The Financial Conduct Authority (FCA) has amplified its regulatory oversight across various sectors, taking particular aim at consumer protection practices in automotive finance. Recently, Volkswagen Financial Services (VWFS) faced a £5.4 million fine from the FCA, bringing widespread attention to the industry’s handling of financially vulnerable customers. This case not only illustrates the FCA’s strengthened commitment to enforcing consumer care standards but also highlights the serious consequences that automotive lenders face for falling short in this area.
FCA’s Standards and the VWFS Case
Under a complex myriad of legislation, rules and the Consumer Protection Act, the FCA enforces stringent requirements across financial services to prioritise customer care, especially for those experiencing financial difficulty. VWFS’s recent fine arose from a lack of empathy shown to customers struggling with payments due to hardships caused by the COVID-19 pandemic and the cost-of-living crisis. VWFS reportedly did not meet these customer care standards, leading the FCA to take significant action as a signal to other auto finance companies.
VWFS cooperated with the FCA’s investigation, which reduced its potential fine from £7.7 million to £5.4 million – and the company has since apologised and implemented new debt collection practices. Its new approach aims to provide more compassionate handling of customer complaints, setting a precedent for others to follow. With the majority of new cars in the UK purchased through financing, this case sends a clear message: automotive lenders must align their practices with the FCA’s consumer protection standards or risk severe penalties.
Tackling Discretionary Commissions and Transparency Concerns
The VWFS fine comes as part of the FCA’s broader crackdown on perceived unfair practices it views as potentially exploitative within the motor finance industry. A significant area of focus has been discretionary commission arrangements (DCAs), which allowed lenders considerable flexibility in setting interest rates for customers. DCAs were widely used, impacting approximately 75% of car finance agreements between 2007 and 2020. However, they were banned in 2021 due to concerns over their fairness, and replaced by calls for a payment protection insurance (PPI)-like redress scheme for affected consumers.
Following the DCA ban, the FCA has expanded its review of the auto finance industry to include broader debt collection practices and misconduct. This investigation falls under the FCA’s powers granted by the Financial Services & Markets Act, underlining its readiness to take action where necessary.
John,Hopcrat and Wrench
In October the Court of Appeal gave its judgement in the above three cases that were heard at the same time. The outcome shocked both the automotive industry and that of the financial services sector. It was held that a used car salesman could have a fiduciary duty to their customer. Whilst this judgment is subject to an expedited appeal the automotive industry appears to be working hard to build greater trust and transparency in its procedures, regardless of the outcome. That said, the outcome will influence the claims management industry that is focused on this area.
New Complaint-Handling Rules Reflect Heightened Expectations
It’s important lenders manage their volume of consumer complaints effectively and sensitively. Investigating data logs with a fine tooth comb has become a good way for the FCA to seed out any bad apples in the sector. However, there have been concerns over the fairness of holding lenders accountable to these new, rigorous standards.

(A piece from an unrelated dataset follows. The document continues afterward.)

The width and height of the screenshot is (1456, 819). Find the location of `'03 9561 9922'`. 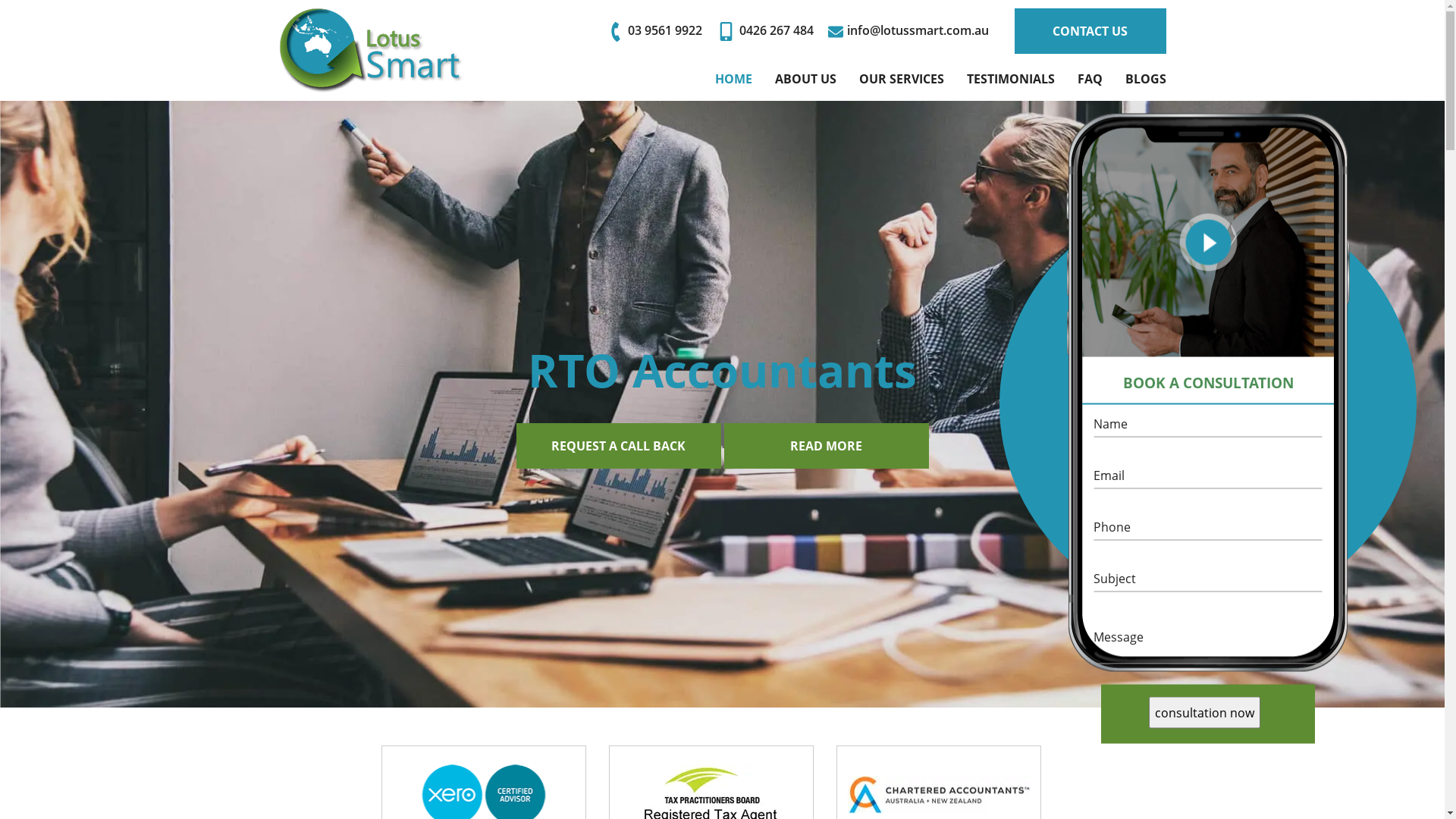

'03 9561 9922' is located at coordinates (654, 30).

As a result, the FCA has introduced new complaint-handling rules, introduced as part of this broader review, granting companies extended response times for complaints. This adjustment aims to ensure careful, thorough review of cases, allowing the FCA to assess complaints fairly and proportionately ands seed out ‘bad apples’ fairly, across the industry.
For automotive finance companies, these updates mean that their complaint-handling systems must be precise, transparent, and consistently responsive. The FCA monitors complaint data as an indicator of a company’s treatment of customers, and a high volume or prolonged response time could trigger further scrutiny. For lenders, this emphasises the need to maintain accurate complaint logs and streamline handling processes to avoid regulatory challenges.
The Future of Compliance
The heightened focus on compliance and consumer care practices across the automotive finance sector highlights a shift in the regulatory landscape. Lenders are now expected to implement and evidence proactive measures, to actively demonstrate how they protect their customers and especially those of a vulnerable nature. The developments suggested the FCA is aiming to strike a balance between innovation in the automotive sector and consumer protection – and is not afraid to enforce the latter.
The FCA’s recent actions and new requirements illustrate a shift toward a more investigative regulatory approach, positioning consumer protection at the core of financial services. Automotive finance companies should interpret this shift as a call to not only review their processes but also to align with FCA standards for compassionate customer treatment. In this new landscape, proactive compliance is essential—not merely a formality but a commitment to upholding customers’ interests in an increasingly regulated market.
As the FCA continues to monitor and address customer care practices, the stakes are rising for lenders in the automotive finance sector. Lenders must now conduct regular audits, ensure systems are compliant, and actively document practices that demonstrate a commitment to the Consumer Duty. By doing so, they can reduce the risk of regulatory consequences, whilst building stronger relationships with customers.